DIRECTIVES:
1: From the conference announcement, list the kinds of museums whose functions the conference will probe across Europe over its next two days.
2: Write the next paragraph of the conference announcement about small and medium sized museums, picking up after its final sentence.
**** QUOTED TEXT ****
What : Fashion and clothing: collection, exhibition and research in small and medium sized museums in Europe / Mode et vêtements : collecte, exposition et recherche dans les musées de petite et moyenne taille en Europe.

When : 17-18-19 mai 2018

Where : Strasbourg – Haguenau (France) > Musée d’Art moderne et contemporain de Strasbourg – Musée Alsacien de Haguenau

Who : International Conference co-organised by the RIG-Acorso, the Museums of Strasbourg, and the Museum of Alsace in Haguenau / Colloque international co-organisé par le GIS-Acorso, les Musées de Strasbourg, et le Musée Alsacien de Haguenau.

Abstract : This interdisciplinary international conference will focus on the challenges and potentials that lie within museums considered small or medium sized in their national museum contexts. These museums often have to cater to a diverse range of interests including their public, regional and local authorities, state interests in national heritage issues, as well as academic concerns.
The first morning of the conference will be devoted to an account of the recent revitalisation of dress and textile collections in the museums of Strasbourg, Haguenau, Bouxwiller and several others. This conference will then, over the next two days, go on to probe the functions of museums of art, industry, fashion, ethnography and history, all across Europe, which have collections of textiles and dress – whether these form their entire collections or just elements within them. The heritage that these museums carry relative to their size, their spheres of influence and their collecting policies, is often unique and very different from that of our larger museum institutions, raising specific issues which lie at the heart of debates which will be developed at this conference.

  These small and medium size museum collections are often of an importance greater than the means available to tackle them. Their diverse heritages – commercially, touristically or politically focused at regional or national level – are of interest to the entire research world. Academic approaches to researching and interpreting collections stemming from the new museologies hold many ideas for potential museum development and many museums of all sizes have already absorbed and responded to these ideas. However these ideas are sometimes little known or ignored by small and middle sized museums, though they offer promising spaces for potential applications of new museology practices and for fresh research.
**** COLLECTED MATERIAL ****
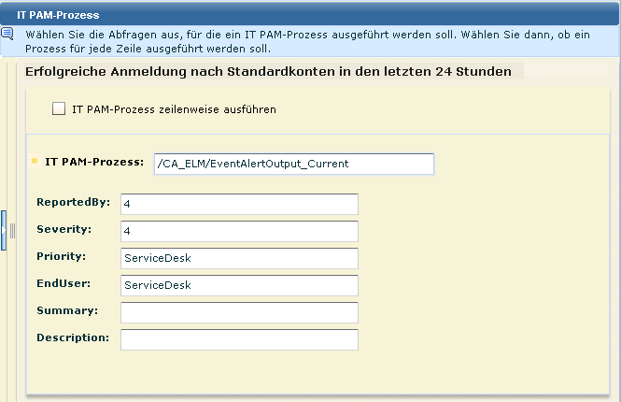Click the bold IT PAM-Prozess field label

pos(94,162)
****
ANSWERS FOR THE TASKS:
1: Museums of art, industry, fashion, ethnography and history.

2:
  Some traditional presentations of regional costumes, for example, still deliberately focus closely around specific localisms, choosing not to reflect issues such as cross border exchanges, in- coming cultural influences and wider economic settings. These three elements, however, all flood across frontiers, forming the basis of a trans-European heritage of appearances. With the intent of reflecting the current musem landscape and of developing debate on future directions for small and medium sized museums of art, dress and textiles, ethnography and history, members of ACORSO welcome papers that respond closely to the following issues:
• What rôle do these museums aim to play? What fundamental themes and debates have these musems already attached to their collections of textiles, dress and fashion?
• What ambitions have been attached to the development of dress, fashion and textile collections? How are these collections integrated within the global project of museums? – the museum itinerary?
• How can we overcome the status differences that exisit between (high) fashion and everyday and ethnographical dress and their museum display?
• Should the promulgators of the new museologies of the study of fashion and dress – (so far mostly applied to analysis of museums of internationaol standing or to specialised musems) – take an interest in the work of small and medium sized museums?
• In what ways is digitization a challenge or a potential to these museums?
• Where should small and medium sized museums seek professional advice? What professional skills are needed for these museums ? Is there a preferred work methodology ?
• What links to established research can these museums initiate and set in place, precisely because of their specificities? What has already been initiated?
• The situation of some of some small local museums with collections including dress, textiles and their related industries, is now so perilous that some have been, and are being, closed. What positive proposals have been set in place that have already addressed this problem or are currently dealing with it?
• How important is the role of unpaid volunteers and research placement students in the work of small and medium-sized museums with collections of dress, textiles and related industries, including research work? How is this monitored and how it is disseminated?

The languages of the conference are French, German and English.

Program downloadable here.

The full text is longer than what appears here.